- PASSAGE SHOWN

* * * *

Next, use add_predicted_draws() from the {tidybayes} package to add fake observations to the original dataset. Then we need to do a bit of wrangling to get those fake and observed data ready for

# load packages
library(tidybayes)

# simulate 11 fake observations 
fake <- santiago %>%
  add_predicted_draws(fit, ndraws = 11) %>%
  glimpse()

* * * *

- DATA PROVIDED

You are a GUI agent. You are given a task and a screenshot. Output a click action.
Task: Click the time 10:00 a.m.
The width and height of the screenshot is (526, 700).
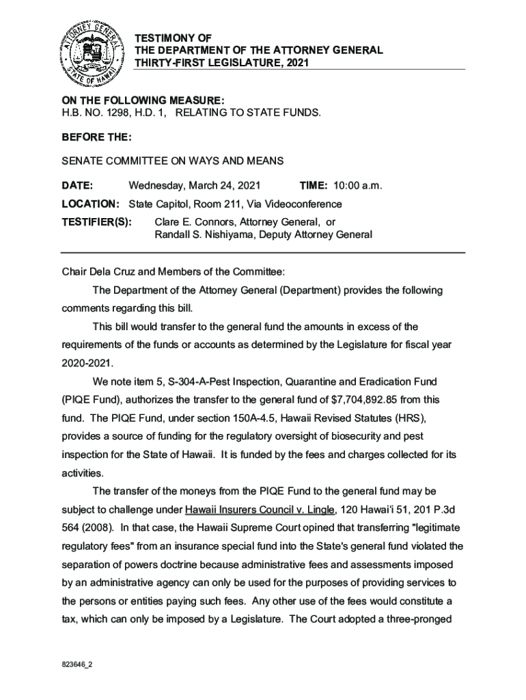pyautogui.click(x=358, y=185)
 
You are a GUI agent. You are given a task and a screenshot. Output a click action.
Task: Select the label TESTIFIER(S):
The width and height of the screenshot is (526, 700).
pyautogui.click(x=96, y=222)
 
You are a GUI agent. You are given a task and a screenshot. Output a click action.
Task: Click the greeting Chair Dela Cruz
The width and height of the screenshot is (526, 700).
pyautogui.click(x=97, y=271)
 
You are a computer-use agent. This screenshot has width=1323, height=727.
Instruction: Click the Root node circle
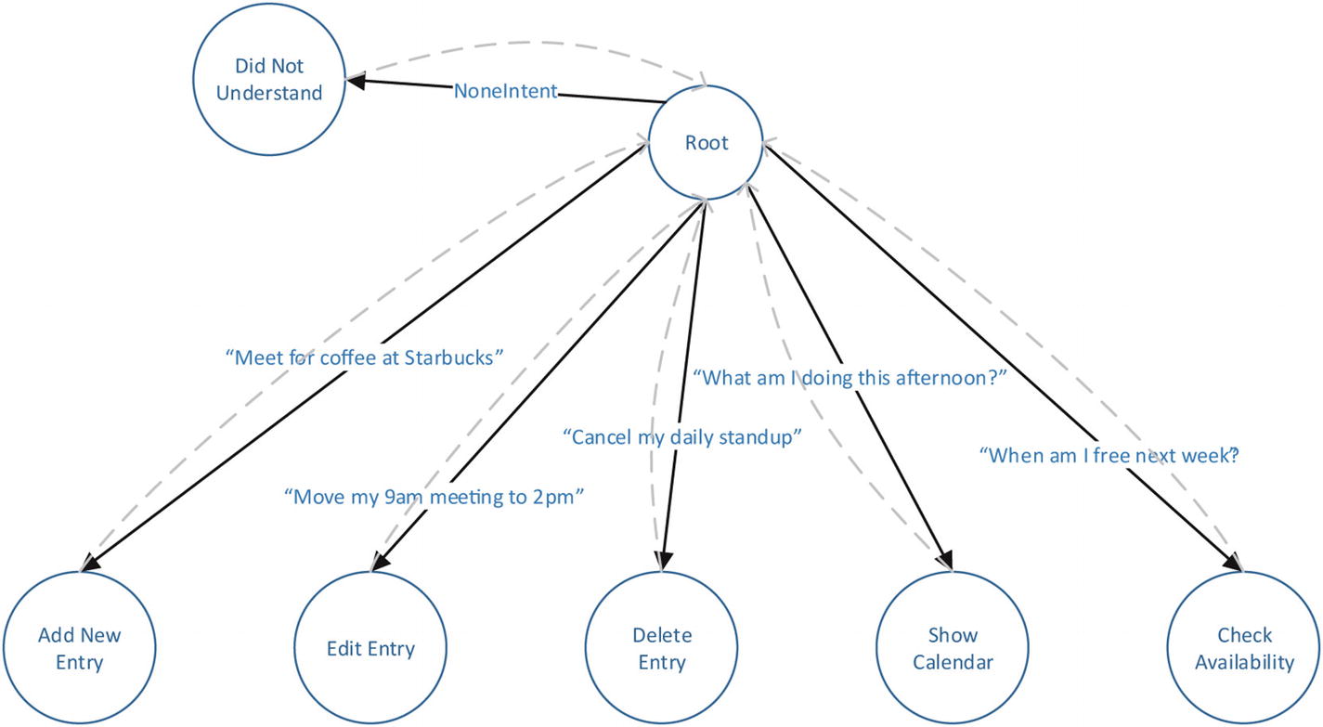707,143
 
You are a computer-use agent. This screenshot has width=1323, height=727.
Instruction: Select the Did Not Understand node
269,80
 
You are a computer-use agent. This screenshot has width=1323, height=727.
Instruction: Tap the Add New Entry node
80,648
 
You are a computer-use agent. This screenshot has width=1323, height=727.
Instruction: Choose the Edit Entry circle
370,648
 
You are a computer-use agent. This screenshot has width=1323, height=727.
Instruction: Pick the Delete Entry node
662,648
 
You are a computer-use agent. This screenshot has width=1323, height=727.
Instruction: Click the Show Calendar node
953,648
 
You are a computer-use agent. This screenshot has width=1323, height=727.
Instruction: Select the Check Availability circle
1244,648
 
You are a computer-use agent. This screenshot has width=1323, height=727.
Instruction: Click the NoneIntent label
506,91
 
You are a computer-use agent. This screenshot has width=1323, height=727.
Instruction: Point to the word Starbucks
454,357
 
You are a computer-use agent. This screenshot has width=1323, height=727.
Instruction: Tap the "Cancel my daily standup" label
682,436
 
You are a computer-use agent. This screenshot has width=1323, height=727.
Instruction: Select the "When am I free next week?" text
1111,456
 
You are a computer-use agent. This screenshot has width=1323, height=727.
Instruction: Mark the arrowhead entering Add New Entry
89,564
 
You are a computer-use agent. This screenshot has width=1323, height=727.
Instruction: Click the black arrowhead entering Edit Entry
379,563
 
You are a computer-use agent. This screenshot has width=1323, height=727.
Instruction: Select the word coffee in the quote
347,357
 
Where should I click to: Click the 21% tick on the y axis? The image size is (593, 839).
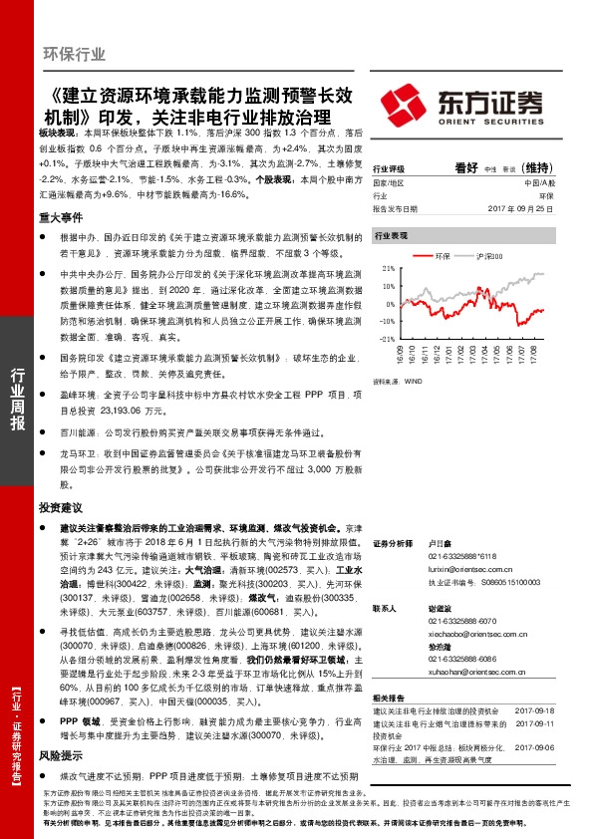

* * * *

- TASK
Rewrite the passage on simulating observations with tidybayes, from "Next, use add_predicted_draws()" to "library(tidybayes)", inclusive, and change "fake observations" to "simulated observations".

- OUTPUT OF THE TASK
Next, use add_predicted_draws() from the {tidybayes} package to add simulated observations to the original dataset. Then we need to do a bit of wrangling to get those fake and observed data ready for

# load packages
library(tidybayes)